WHAT TO WORK ON:
Please recast the lines from the one containing "You are a GUI" through the one containing "pyautogui.click(x=246, y=169)" as a Markdown table with columns Index and Line. Number each line in order and omit blank lines.

GIVEN INFORMATION:
[Begin]

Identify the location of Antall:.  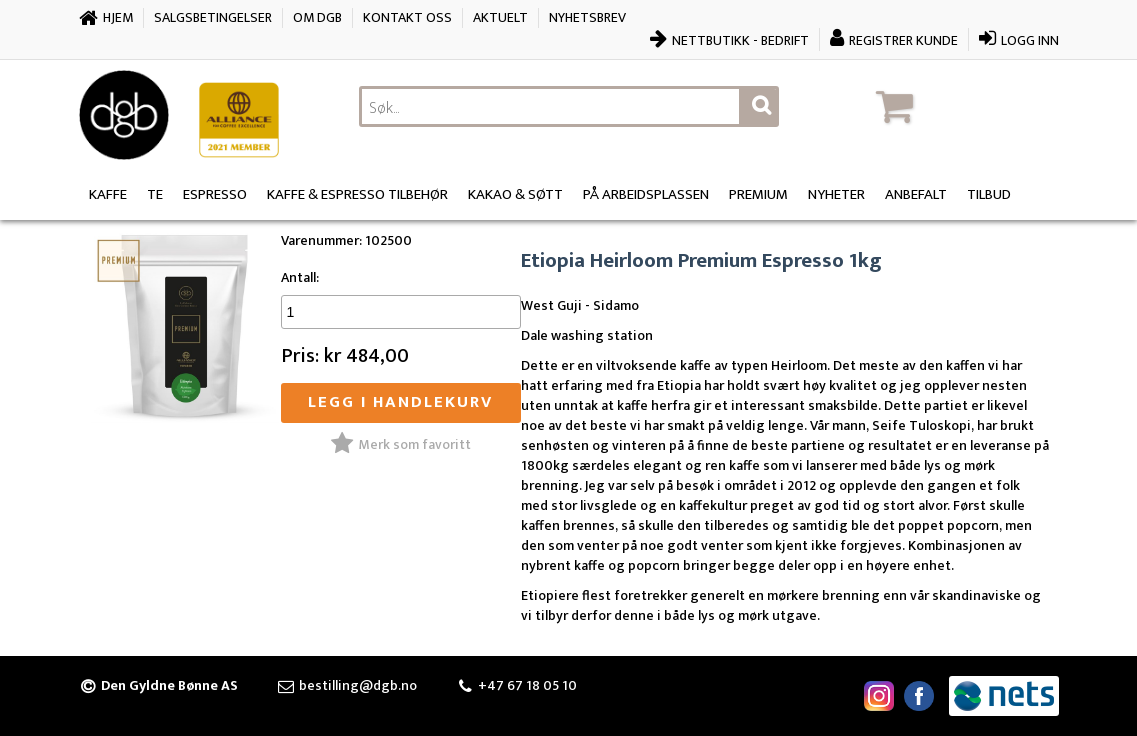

[End]
[Begin]

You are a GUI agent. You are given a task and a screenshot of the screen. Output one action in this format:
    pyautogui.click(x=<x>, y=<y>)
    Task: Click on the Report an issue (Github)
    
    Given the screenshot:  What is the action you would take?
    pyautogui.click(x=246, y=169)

[End]

EXERCISE RESULT:
| Index | Line |
|---|---|
| 1 | You are a GUI agent. You are given a task and a screenshot of the screen. Output one action in this format: |
| 2 |     pyautogui.click(x=<x>, y=<y>) |
| 3 |     Task: Click on the Report an issue (Github) |
| 4 |     Given the screenshot:  What is the action you would take? |
| 5 |     pyautogui.click(x=246, y=169) |